A neurodynamic model of a high-dimensional vector associative memory for
road traffic control optimization
- Dimitrios Lolas ,
- Cristian Axenie
Abstract
The manuscript introduces a novel perspective and approach to tackling
traffic control. Bypassing the need for computationally expensive
constrained optimization of spatiotemporal cues describing the road
traffic state, the system exploits the causal relation between traffic
light green light timing and the flow of cars. This way the system can
store traffic contexts as memories used to simply recall plausible green
time timings matching the flow of cars. This behavior amounts to an
autoassociative memory, efficiently implemented in spiking neural
networks, that provides a good trade-off between execution time and
accuracy. We believe the approach has very high potential in real-world
deployments. Our initial results on four real datasets demonstrate the
benefits that the approach has and, of course, the lightweight and
efficient computation steps and learning paradigm.

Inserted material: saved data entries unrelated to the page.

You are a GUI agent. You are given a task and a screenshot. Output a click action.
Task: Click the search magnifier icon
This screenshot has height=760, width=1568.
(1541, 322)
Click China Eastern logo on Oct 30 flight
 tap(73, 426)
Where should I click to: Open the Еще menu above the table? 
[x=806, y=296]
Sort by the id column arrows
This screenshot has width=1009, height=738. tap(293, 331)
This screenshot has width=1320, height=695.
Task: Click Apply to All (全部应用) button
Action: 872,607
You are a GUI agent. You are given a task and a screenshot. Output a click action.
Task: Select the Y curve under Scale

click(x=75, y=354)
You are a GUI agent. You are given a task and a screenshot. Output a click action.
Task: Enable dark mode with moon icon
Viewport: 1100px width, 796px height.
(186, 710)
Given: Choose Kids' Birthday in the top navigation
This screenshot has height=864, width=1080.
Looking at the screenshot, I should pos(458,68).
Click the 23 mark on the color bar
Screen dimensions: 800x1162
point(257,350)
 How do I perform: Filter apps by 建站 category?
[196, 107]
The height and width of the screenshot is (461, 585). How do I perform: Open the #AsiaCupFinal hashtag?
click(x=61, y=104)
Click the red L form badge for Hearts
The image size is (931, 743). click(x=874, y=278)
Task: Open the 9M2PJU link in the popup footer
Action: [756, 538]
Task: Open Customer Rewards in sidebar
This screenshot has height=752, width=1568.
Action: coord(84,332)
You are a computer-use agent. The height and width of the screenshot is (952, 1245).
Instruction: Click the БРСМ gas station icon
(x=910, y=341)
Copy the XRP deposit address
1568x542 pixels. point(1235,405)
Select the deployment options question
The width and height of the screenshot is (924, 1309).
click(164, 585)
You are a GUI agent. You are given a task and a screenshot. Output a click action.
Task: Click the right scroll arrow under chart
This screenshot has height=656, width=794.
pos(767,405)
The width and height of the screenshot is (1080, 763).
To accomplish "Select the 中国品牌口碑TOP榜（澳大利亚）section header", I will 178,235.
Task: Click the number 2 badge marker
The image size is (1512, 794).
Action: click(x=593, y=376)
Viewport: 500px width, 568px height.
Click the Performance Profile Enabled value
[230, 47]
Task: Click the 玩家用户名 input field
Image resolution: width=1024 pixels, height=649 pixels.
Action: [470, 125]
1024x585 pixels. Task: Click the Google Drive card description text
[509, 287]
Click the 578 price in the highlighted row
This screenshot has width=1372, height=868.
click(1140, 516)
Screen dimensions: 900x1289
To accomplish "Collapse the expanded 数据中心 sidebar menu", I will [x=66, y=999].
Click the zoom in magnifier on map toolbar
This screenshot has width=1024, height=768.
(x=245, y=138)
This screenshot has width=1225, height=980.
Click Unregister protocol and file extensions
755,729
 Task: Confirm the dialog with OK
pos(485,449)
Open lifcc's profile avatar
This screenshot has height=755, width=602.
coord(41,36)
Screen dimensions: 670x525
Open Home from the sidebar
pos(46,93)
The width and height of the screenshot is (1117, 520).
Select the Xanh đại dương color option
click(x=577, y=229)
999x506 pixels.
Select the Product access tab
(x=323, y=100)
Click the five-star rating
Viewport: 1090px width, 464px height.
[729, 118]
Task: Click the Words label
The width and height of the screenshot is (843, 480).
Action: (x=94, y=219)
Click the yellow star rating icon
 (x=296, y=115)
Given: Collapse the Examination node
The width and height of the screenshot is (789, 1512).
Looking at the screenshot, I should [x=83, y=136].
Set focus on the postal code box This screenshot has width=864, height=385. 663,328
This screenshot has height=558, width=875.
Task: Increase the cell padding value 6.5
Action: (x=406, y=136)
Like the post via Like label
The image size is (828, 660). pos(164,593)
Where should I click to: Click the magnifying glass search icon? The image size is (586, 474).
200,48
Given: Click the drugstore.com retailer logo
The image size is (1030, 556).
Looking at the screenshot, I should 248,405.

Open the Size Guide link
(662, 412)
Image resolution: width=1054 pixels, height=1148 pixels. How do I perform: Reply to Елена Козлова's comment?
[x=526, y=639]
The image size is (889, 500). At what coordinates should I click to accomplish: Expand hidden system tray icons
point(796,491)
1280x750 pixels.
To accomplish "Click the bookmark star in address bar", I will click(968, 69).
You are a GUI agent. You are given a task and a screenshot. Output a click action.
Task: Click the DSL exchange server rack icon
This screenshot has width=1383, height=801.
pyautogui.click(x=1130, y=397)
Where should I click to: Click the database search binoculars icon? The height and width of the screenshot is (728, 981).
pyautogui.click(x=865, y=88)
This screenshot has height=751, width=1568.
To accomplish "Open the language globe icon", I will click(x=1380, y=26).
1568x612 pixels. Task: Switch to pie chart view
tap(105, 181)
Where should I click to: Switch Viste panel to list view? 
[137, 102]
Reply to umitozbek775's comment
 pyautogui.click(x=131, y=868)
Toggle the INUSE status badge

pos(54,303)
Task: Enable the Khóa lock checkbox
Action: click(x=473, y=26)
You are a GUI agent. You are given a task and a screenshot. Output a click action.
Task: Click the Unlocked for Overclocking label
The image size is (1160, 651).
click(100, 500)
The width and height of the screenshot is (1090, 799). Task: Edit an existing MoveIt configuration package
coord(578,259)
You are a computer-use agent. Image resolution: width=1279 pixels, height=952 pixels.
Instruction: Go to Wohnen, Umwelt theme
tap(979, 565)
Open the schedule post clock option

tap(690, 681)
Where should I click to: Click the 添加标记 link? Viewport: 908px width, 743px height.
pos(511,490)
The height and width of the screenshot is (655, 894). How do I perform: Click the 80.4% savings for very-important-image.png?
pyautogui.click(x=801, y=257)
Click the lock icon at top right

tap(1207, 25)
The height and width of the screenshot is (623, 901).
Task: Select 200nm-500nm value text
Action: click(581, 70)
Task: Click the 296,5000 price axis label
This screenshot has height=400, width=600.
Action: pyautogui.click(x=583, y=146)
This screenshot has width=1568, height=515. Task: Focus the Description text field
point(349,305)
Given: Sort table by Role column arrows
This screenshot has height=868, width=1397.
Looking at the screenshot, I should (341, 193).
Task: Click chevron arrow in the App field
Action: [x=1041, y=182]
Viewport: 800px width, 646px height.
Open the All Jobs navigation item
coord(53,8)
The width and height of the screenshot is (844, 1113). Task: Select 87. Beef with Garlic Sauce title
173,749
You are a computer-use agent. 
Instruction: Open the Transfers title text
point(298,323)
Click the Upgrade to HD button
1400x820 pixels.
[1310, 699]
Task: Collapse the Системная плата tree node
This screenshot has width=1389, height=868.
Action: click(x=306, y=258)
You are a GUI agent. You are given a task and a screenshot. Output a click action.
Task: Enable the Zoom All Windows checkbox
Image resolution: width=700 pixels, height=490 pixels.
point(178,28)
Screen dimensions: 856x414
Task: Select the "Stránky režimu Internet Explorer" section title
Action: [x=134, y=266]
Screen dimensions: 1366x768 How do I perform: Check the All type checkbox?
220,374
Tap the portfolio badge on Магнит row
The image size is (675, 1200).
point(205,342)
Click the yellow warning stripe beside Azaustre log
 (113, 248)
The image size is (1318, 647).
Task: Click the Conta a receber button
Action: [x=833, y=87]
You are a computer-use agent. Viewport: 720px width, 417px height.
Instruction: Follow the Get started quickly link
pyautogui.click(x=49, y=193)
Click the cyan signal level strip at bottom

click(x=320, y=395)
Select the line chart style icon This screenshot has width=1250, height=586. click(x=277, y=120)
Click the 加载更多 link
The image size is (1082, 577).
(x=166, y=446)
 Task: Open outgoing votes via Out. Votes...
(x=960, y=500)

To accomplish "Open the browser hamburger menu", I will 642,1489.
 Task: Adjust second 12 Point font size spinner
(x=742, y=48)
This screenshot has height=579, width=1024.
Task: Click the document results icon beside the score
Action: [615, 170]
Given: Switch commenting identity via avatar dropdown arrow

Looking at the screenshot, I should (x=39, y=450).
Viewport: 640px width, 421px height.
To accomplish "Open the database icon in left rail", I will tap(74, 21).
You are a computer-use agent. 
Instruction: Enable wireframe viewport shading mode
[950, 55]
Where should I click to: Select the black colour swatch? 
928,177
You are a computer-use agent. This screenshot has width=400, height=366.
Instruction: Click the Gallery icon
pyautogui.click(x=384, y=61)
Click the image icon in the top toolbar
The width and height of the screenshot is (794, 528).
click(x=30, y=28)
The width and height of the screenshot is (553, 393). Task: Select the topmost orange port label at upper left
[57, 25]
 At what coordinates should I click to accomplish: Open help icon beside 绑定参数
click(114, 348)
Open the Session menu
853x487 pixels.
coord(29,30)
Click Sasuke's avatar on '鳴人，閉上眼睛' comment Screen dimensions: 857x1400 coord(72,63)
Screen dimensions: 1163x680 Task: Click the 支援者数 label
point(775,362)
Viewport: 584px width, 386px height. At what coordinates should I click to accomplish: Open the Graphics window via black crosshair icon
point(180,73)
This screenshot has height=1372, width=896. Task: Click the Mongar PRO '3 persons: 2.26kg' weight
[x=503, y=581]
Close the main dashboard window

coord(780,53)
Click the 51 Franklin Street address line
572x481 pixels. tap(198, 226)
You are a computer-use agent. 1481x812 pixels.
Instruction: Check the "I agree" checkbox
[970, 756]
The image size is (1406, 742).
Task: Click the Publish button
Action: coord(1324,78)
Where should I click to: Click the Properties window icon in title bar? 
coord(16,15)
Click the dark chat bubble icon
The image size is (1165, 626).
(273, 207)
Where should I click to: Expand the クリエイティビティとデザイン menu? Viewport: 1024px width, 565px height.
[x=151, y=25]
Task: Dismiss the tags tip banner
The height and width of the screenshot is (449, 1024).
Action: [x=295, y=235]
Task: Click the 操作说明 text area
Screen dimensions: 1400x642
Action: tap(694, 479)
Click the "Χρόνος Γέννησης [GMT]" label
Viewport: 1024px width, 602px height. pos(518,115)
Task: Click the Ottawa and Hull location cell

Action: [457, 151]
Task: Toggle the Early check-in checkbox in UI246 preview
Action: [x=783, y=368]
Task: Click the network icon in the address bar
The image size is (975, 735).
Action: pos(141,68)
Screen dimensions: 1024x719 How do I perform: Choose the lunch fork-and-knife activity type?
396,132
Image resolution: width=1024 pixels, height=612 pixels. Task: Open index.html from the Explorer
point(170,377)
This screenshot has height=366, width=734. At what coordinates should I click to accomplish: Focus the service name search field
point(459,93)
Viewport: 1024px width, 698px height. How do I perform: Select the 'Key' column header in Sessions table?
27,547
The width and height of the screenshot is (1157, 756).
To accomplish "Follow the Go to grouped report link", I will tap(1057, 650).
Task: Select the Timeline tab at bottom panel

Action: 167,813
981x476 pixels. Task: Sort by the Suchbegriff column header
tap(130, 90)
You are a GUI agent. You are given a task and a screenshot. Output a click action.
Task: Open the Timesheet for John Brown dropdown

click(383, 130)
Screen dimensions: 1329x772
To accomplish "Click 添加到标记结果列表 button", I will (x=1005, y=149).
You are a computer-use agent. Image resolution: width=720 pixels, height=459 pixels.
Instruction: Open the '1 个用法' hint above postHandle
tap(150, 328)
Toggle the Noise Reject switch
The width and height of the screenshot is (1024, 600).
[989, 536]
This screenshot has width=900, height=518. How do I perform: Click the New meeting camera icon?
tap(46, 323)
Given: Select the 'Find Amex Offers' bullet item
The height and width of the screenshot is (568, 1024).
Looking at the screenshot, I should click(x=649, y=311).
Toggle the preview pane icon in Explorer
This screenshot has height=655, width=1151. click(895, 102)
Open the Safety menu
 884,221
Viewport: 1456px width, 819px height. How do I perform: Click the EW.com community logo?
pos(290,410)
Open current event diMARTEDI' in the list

Our goal is to raise
awareness in the traffic engineering community on how neural associative
memories can be a suitable candidate for traffic control, a problem
without straightforward solutions. The flexibility in representing
traffic data through vectors, causal learning of memories, and fast
recall provide outstanding benefits demonstrated through our
experiments. We hope the work will contribute to both the neural network
community, through a novel autoassociative memory system using
high-dimensional vectors, and the traffic engineering community, through
a novel solution to traffic control.